Christy Haney
- Born: 2 February 1994 (age 32) Leesburg, United States
- Height: 165 cm (5 ft 5 in)
- Weight: 90 kg (198 lb; 14 st 2 lb)

Rugby union career
- Position: Prop

Senior career
- Years: Team / Apps / (Points)
- Blackrock College RFC /  / (0)
- Leinster /  / (0)

International career
- Years: Team / Apps / (Points)
- 2022–present: Ireland / 19 / (5)

= Christy Haney =

Irish rugby union player

Christy Haney (born 2 February 1994 Leesburg) is an Irish rugby union player. She plays for Leinster, and the Ireland women's national rugby union team.

== Early life and career ==
Haney grew up playing softball in her teenage years and discovered rugby while attending the University of Virginia. In two years she was on the all-American collegiate team that toured Canada. She moved to Ireland in 2016 to study for a Master's degree in structural engineering at University College Dublin.

== Rugby career ==
Haney has played for Blackrock College RFC and St Mary’s before captaining Leinster in 2021. She made her international debut for Ireland against France during the 2022 Women's Six Nations Championship.

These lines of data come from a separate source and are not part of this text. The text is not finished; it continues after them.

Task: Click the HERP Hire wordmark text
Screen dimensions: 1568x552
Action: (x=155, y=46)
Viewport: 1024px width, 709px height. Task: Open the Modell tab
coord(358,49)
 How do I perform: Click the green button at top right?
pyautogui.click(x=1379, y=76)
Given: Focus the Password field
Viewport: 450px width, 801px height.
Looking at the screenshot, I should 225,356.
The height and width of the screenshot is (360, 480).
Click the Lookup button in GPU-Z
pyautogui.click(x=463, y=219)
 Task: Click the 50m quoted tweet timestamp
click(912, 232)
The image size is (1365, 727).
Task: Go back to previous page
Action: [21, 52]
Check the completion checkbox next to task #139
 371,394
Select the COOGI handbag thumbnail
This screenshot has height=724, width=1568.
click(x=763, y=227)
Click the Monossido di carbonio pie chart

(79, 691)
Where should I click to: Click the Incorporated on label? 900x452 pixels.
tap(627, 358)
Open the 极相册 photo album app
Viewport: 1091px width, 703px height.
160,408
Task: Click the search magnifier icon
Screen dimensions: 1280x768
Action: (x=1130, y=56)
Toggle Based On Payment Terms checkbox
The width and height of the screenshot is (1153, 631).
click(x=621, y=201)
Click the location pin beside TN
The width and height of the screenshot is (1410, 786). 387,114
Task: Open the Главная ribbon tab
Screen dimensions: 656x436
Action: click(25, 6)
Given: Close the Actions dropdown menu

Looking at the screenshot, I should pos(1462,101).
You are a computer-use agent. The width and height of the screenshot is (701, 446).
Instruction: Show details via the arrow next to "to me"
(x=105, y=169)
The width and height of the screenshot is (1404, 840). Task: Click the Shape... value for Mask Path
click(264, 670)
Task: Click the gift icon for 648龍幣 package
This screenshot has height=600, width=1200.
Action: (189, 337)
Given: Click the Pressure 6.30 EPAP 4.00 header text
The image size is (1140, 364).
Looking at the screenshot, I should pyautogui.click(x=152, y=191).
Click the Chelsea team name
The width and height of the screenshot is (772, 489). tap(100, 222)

She qualified for Ireland through her Irish grandmother who comes from Borrisokane in Tipperary.

She also featured in the 2023 Six Nations competition. In September 2024, she missed the WXV 1 tournament in Canada because of a knee injury she received in her sides test against Australia.

She was named in Ireland's side for the 2025 Six Nations Championship in March.